Un hogar navideño sin plástico y con elegancia es posible

REDACCIÓN
Gisela Talita

Guirnaldas de luces encendidas todo el día, aromas a canela y cacao, destellos dorados y plateados con hojas de abeto, lazos rojos y nieve. Sí, es la Navidad, que cada vez asoma antes por locales, calles e Instagram animándonos a decorar nuestros hogares de la manera más cálida y hogareña posible.

Admito que a mí lo que viene a ser decorar la casa me gusta, lo disfruto y más todavía cuando puedo compartir la decoración con mi familia y amigos. Me gusta hacerlo de un modo distinguido y utilizando materiales naturales y orgánicos, como ramas frescas de ciprés, magnolio, olivo o algarrobo (probablemente mi árbol favorito).

Por suerte existen muchísimas opciones sin plásticos que podemos utilizar para tener un hogar que desprenda calidez y elegancia, y además con bajo coste si tenemos un poco de ganas e imaginación.

Para guiaros un poco, como buena interiorista de profesión que soy, voy a compartir con vosotros mi do & dont’s que suelo hacer cada año para tener una casa armoniosa para las fiestas.

Empezando por lo más grande y clásico de la decoración navideña: el árbol.

Si os soy sincera, no tengo árbol de Navidad. Mi pareja se opuso a comprar uno de plástico y hoy pienso que fue la mejor decisión. Lo ideal sería comprar uno de verdad (ojo con el vivero de donde proviene, ya que suelen sufrir mutilaciones de raíces en el trasplante a la maceta comercial) y una vez pasadas las fiestas plantarlo en el jardín y decorar ese mismo árbol año tras año disfrutando de su crecimiento. Pero realmente pocos podemos permitirnos un jardín, por ello mismo podemos aprovechar alguna planta o árbol que tengamos en casa, adquirir un abeto decorativo hecho de ramas preservadas o conseguir una gran rama, ponerla en un bonito jarrón con agua y decorarla.

Probablemente, rescindir a tener el clásico abeto sea de las decisiones más difíciles a tomar, pero te invito a que pruebes un año y a aplicar las opciones anteriores.

De manera lógica, pasamos del árbol a su decoración y abalorios.

Si antes mencionaba que sería interesante prescindir de abetos de plástico (y eso que es una compra que nos durará mucho tiempo), aquí sí que tengo que insistir y reclamar que no se compren bolas de plástico. Y menos todavía de las que vienen en una caja gigante con un millón de unidades.

Desde la primera vez que empecé a decorar mi propia casa tomé la decisión de que cada adorno debe significar un momento o emoción, y que no me conviene además que se repitan. Por ello las voy comprando poco a poco, en mis viajes, pequeñas tiendas y, sí, lo admito, también grandes almacenes. Pero siempre compro aquellos adornos que estén hechos de cristal, cerámica (como los de Polly Fern), madera, papel o metal.

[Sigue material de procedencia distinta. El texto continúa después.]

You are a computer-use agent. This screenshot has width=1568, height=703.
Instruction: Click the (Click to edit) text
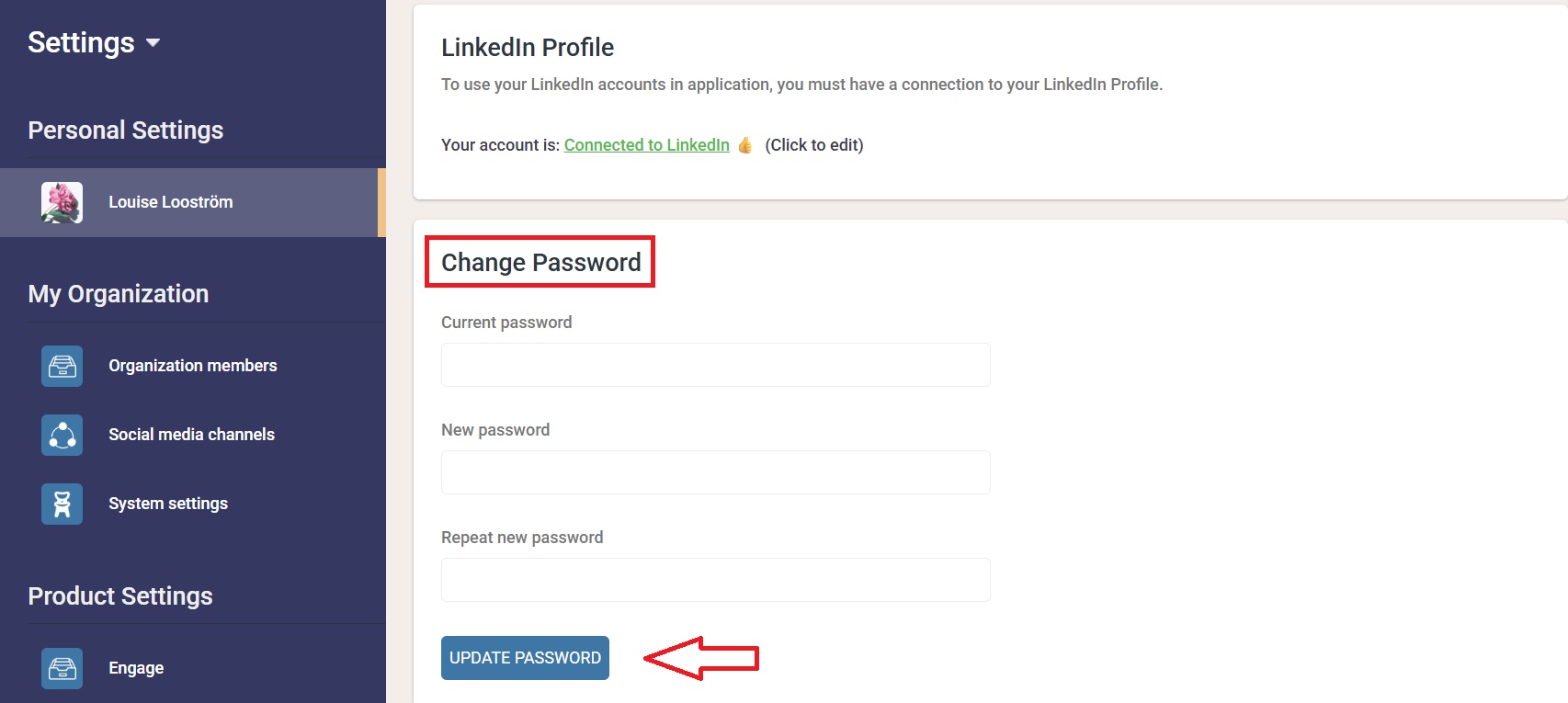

No podían faltar en esta lista las guirnaldas.

Las guirnaldas, elemento decorativo que está viviendo un auge en estos momentos. Las realizadas con hojas preservadas probablemente sean las ideales, pero si como yo vives cerca de campo y bosques. Te animo a que cojas unas buenas tijeras de poda y unos guantes, y explores durante toda una mañana en busca de ramas y hojas frescas interesantes.

En la Comunidad Valenciana encontramos olivo, algarrobo, ciprés, pino, laurel, espino de fuego o lentisco, entre otros. Realmente cualquier rama es preciosa y si las preparamos con gracia quedará espectacular. En mi casa viene siendo tradición crear una guirnalda enorme en la puerta de entrada para dar una cálida bienvenida y saludar a todos los viandantes. Además, con bastidores de costura circulares creo guirnaldas redondas para las hojas de la puerta.

Trabajar en estas manualidades para decorar mi hogar me relaja y simplemente me hace feliz, porque trabajar para tu casa sienta bien al espíritu.

¿Os animáis a dejarla este año más navideña que nunca?